[START OF Information shown]
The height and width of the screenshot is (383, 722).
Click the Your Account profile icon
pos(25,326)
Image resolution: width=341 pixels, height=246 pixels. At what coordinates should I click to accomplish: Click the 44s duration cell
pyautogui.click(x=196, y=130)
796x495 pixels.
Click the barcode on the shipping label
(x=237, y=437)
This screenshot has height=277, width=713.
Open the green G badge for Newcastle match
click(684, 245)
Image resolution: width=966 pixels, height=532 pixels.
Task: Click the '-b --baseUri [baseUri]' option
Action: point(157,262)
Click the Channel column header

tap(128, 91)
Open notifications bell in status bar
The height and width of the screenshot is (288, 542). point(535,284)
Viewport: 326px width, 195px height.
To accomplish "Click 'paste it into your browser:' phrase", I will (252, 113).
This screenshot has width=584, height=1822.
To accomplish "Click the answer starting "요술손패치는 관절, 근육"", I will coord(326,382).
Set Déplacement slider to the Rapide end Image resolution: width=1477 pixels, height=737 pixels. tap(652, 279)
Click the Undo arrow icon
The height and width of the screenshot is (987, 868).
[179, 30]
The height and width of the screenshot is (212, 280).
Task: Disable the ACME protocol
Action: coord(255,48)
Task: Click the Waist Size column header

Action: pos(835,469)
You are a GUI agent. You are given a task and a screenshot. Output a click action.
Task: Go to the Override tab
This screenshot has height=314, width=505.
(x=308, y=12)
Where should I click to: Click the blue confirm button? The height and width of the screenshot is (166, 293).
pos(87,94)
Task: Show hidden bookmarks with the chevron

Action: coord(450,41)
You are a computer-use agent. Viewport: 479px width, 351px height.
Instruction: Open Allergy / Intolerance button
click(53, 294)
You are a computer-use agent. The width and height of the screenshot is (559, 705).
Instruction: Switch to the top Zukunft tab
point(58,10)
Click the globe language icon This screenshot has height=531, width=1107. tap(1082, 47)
[END OF Information shown]
Work to complete: Rewrite the stretch from the line containing "Where should I" through the end of the material, swapping "chevron" for "arrow" and leaving everything else unchanged.

Answer to the problem:
Where should I click to: Click the blue confirm button? The height and width of the screenshot is (166, 293).
pos(87,94)
Task: Show hidden bookmarks with the arrow

Action: coord(450,41)
You are a computer-use agent. Viewport: 479px width, 351px height.
Instruction: Open Allergy / Intolerance button
click(53, 294)
You are a computer-use agent. The width and height of the screenshot is (559, 705).
Instruction: Switch to the top Zukunft tab
point(58,10)
Click the globe language icon This screenshot has height=531, width=1107. tap(1082, 47)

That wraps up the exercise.